昼休み、あたしの目の前にはめちゃくちゃデカい男が立っていた。

「なに、アツシこいつ?」

ひょっこり、大男の後ろから現れたの福井で、何故かあたしを指さしている。なにが?と福井に目で訴えれば、気まずそうに目を逸らされた。え、なに、もしかしてバレた?背筋が冷えていくのがわかる。すると、大男は気の抜けた声を出した。

「福井くんおなか減ったんだけど、」
「いや、飯食えよ」
「呼び止めたの自分じゃん。つーか、この人がくつ箱の前で挙動不審だったのは見たけどさ、オレぶっちゃけ福井くんのくつ箱どこかしらねーし」
「あ、ああ!そうだよな!アツシありがとな、まいう棒奢るわ」

大男の言葉に、ぱあ、と表情が明るくなった福井。しかし、大男、挙動不審って、そうだったけども。
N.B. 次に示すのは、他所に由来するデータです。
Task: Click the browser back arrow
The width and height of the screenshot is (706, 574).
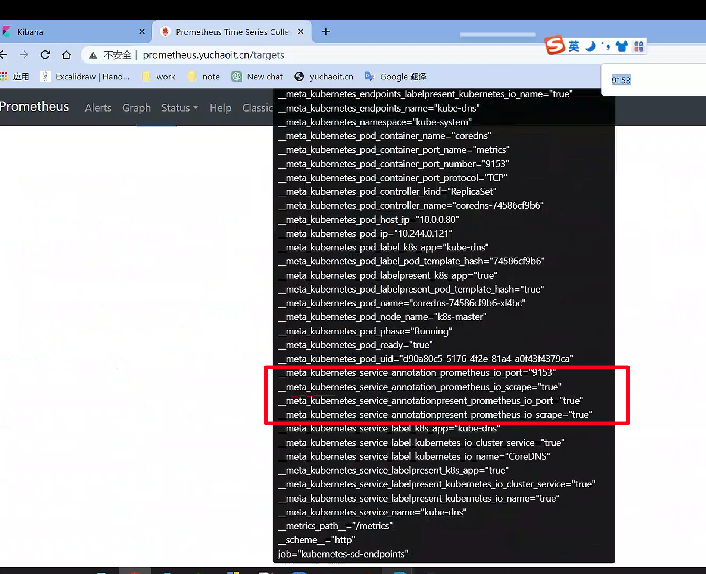Action: (x=4, y=55)
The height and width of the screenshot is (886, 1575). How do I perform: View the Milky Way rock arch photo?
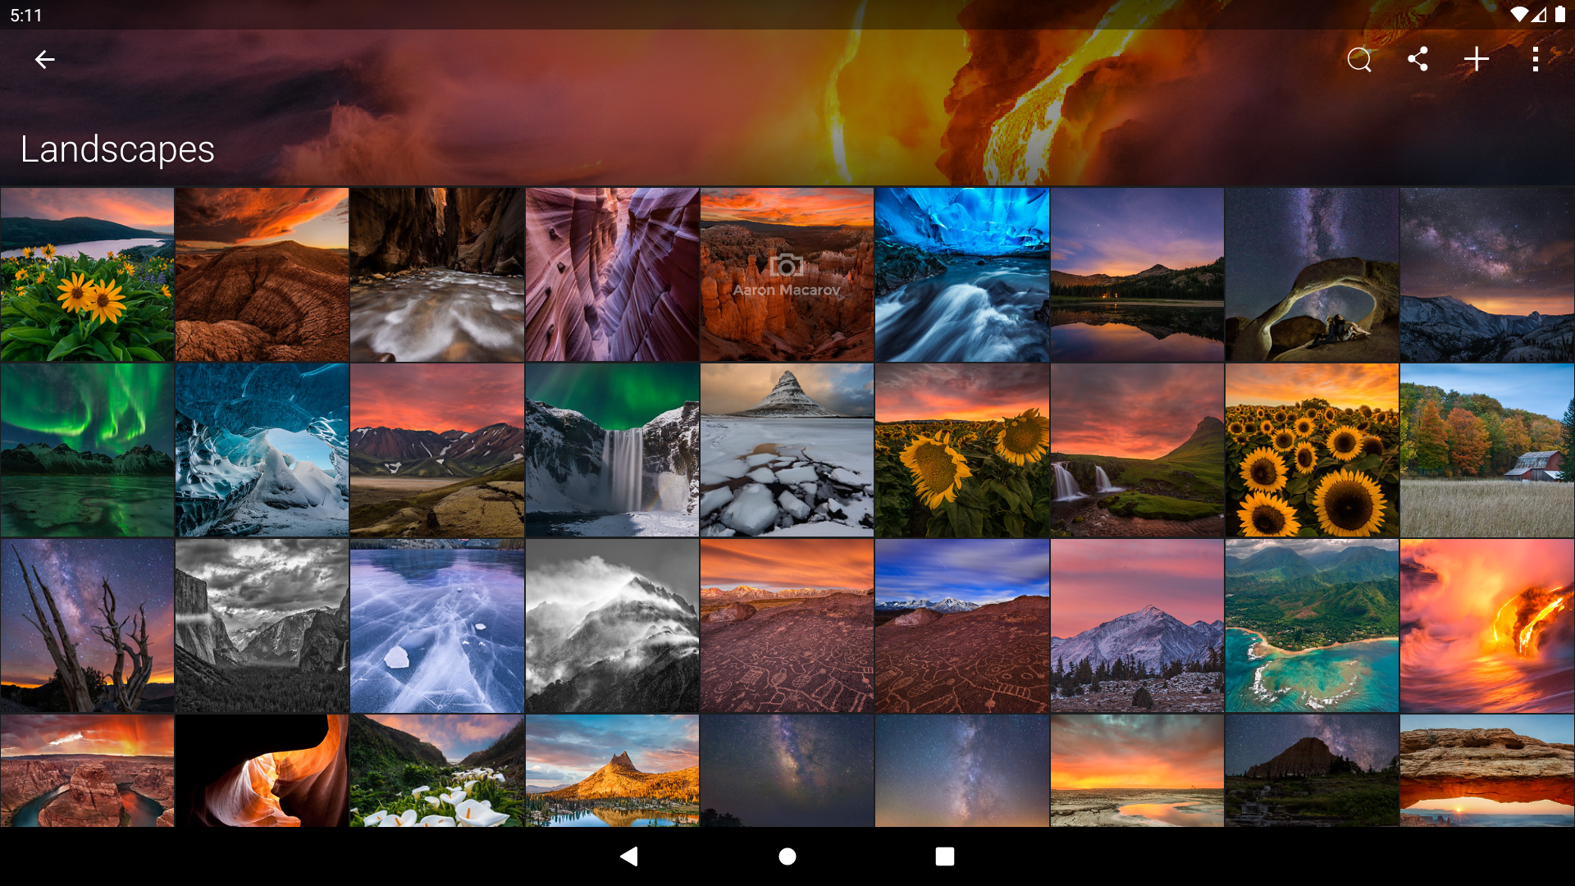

「いやー、まじ焦ったぜ。アツシがよー、お前を朝、くつ箱でみたって言うからさ、名字が入れたんだと思ったぜ」
「そ、そんな、わ、わけ、ナイジャン…」

焦りすぎて、噛んでカタコトだ。やばいやばいやばい。心臓がばくんばくんいってる。手汗もハンパない。そんな、あたしのことなんか気付いてないのか福井は呑気に「だよなー、お前がオレのこと好きとか考えらんねーもん」なんて、爆弾を落としたのだった。
もし、あたしが福井に好きって言ったら、その先は恐くて考えられない。